Lower back pain (LBP) affects up to 80% of the population being intervertebral disc (IVD) degeneration one of its main causes [1]. However, the existing treatments are focused only on pain relief [2] leading to a growing interest in the development of personalized cell-based tissue engineering (TE) approaches that address IVD substitution/regeneration. In this work, patient-specific substitutes for the outer region of the IVD (i.e. annulus fibrosus, AF) were printed using a silk fibroin/elastin ink by a rapid prototyping approach. The 3D model of AF was obtained by a reverse engineering technology that comprised a semi-automatic morphological segmentation from magnetic resonance imaging dataset of human IVD [3].  The bioprinted SF/elastin scaffolds were shown to possess structural and mechanical properties similar to the native AF and supports cell attachment and growth up to 21 days of culturing. The development of patient-specific SF/elastin implants that mimic patient AF anatomy can possibly the appearance of novel personalized treatments for IVD disorders.

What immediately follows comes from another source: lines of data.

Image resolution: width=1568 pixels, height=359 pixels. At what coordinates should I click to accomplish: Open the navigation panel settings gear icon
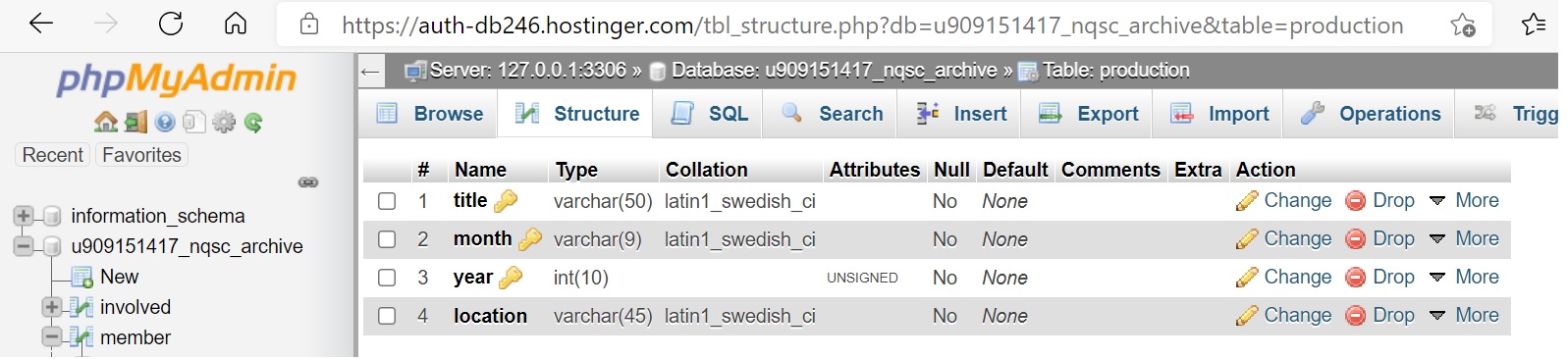tap(224, 123)
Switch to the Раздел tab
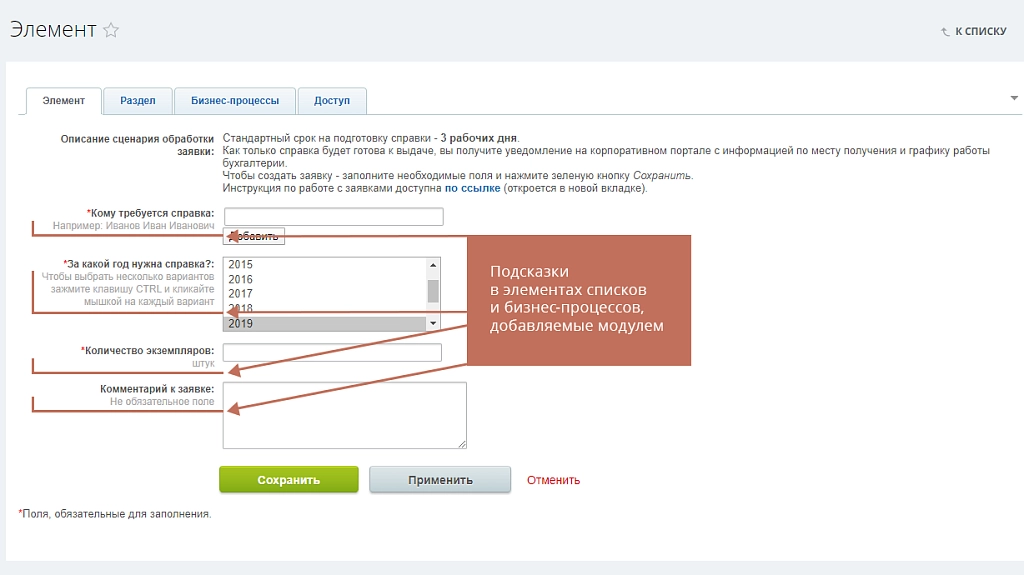The image size is (1024, 575). tap(138, 101)
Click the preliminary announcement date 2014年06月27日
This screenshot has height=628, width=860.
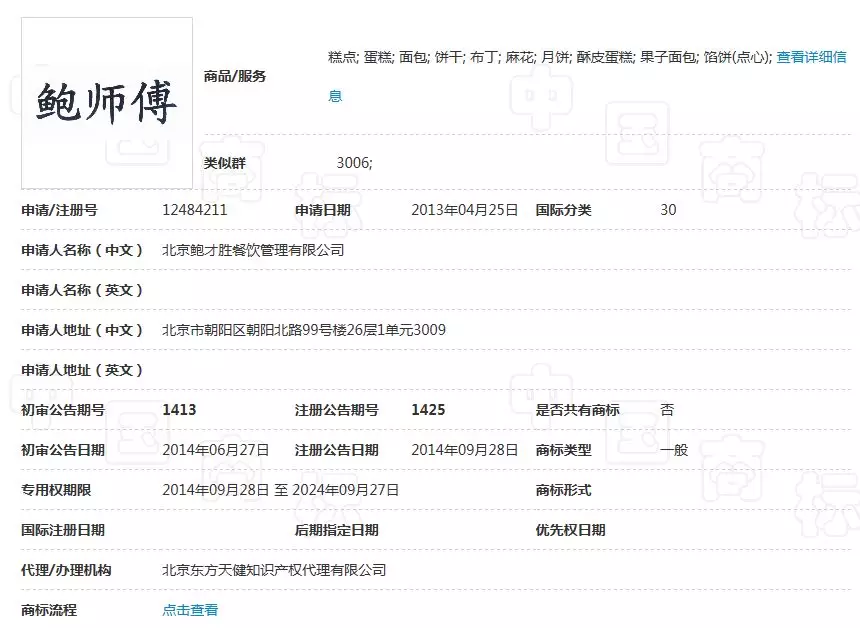[x=216, y=450]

1.            Diamond, S. and D. Borenstein, Chronic low back pain in a working-age adult. Best Pract Res Clin Rheumatol, 2006. 20(4): p. 707-20.

2.         Kalson, N.S., S. Richardson, and J.A. Hoyland, Strategies for regeneration of the intervertebral disc. Regen Med, 2008. 3(5): p. 717-29.

3.         Oner, T., et al., 3D segmentation of intervertebral discs: from concept to the fabrication of patient-specific scaffolds. Journal of 3D Printing in Medicine, 2017. 1(2): p. 91-101.